Islamophobia and the Scapegoat Mechanism.
So, when Rishi Sunak takes to his lectern warning the nation of a danger to democracy, he is setting up a set of binaries that draw on decades if not centuries of indoctrination, in order to elicit what Johnathan Haidt defines as an ‘emotional’, rather than a ‘rational’ response. By appealing to our Great British values, our religious tolerance, and democratic institutions, Rishi Sunak is evoking a range of ‘patriotic’ emotions while inviting us to think in terms of their opposites, or more accurately, those who oppose them.
If we have Great British Values, then there must exist a dangerous Other, out to undermine these values. If we are tolerant, there must be an intolerant Other, determined to destroy our way of life. The process also reinforces a great deal of the mythology that surrounds notions such as ‘tolerance’, ‘democracy’, and ‘justice’. It reproduces the illusion that the state exists to serve the ‘people’, while actively obfuscating the fact that the state serves the interests of those who have appropriated the state’s institutions for their own ends. But most importantly, the process creates a scapegoat group, which serves an entire plethora of political functions.
Fascism and the Relentless Expansion of the Police State
This is a tactic drawn from Britian’s long and brutal colonial history. Justify your atrocities through victim blaming. Create a scapegoat group in order to refocus people’s anger, and deflect it downwards, away from those causing the atrocities, onto a marginalised group. Use this to justify the relentless expansion of police powers, to limit people’s rights and to redraw the boundaries of the state’s legitimate authority. This is the function of Islamophobia in politics today.
Islamophobia exists in the Tory party and the Labour party, because both can reap the benefits of its deployment in the political sphere. The political mainstream is well aware of the potential consequences of their unconditional support for genocide in Gaza.

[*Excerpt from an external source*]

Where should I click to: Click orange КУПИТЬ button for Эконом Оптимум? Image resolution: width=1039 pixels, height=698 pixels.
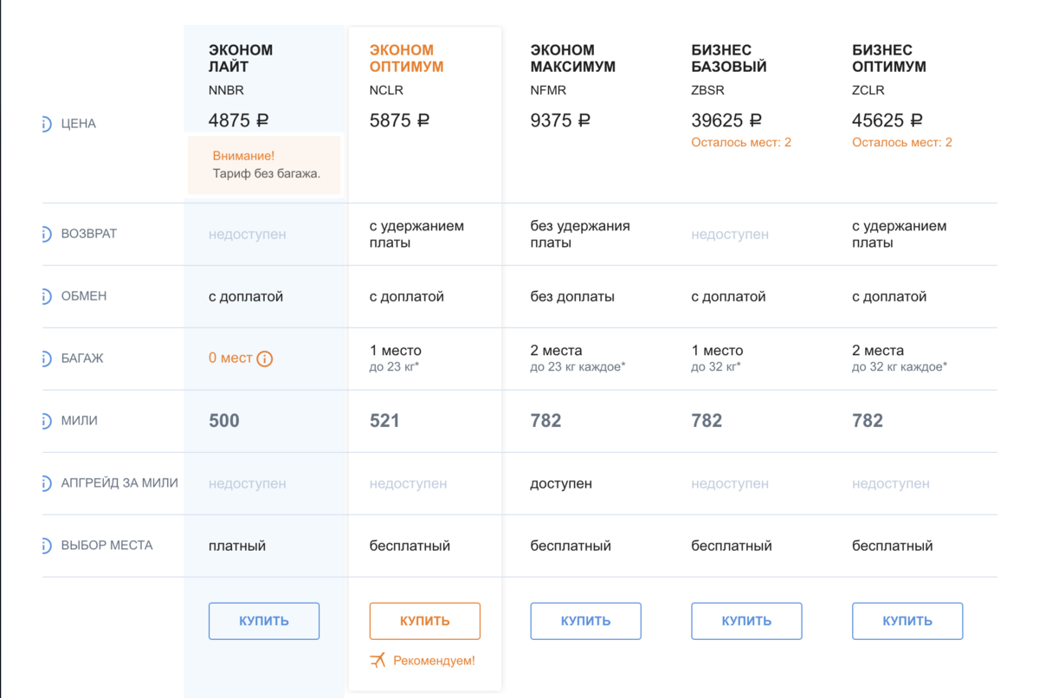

They know there will be a backlash that will result in more instances such as those witnessed in Rotherham when the people turned their backs on the mainstream candidates and elected George Galloway.
It is entirely understandable, therefore, that the mainstream political class are afraid of the public, whether it be at the ballot box, or in the street. This is why they are trying to remove the right of citizens to peacefully protest. This is why they are trying to limit who can vote and who they can vote for.
Meanwhile Rishi Sunak, speaking from his lectern outside number 10, gave the police his full backing in dealing with dissent in any way they deemed necessary. This is the government’s authoritarian agenda and it’s beginning to look more and more like fascism every day.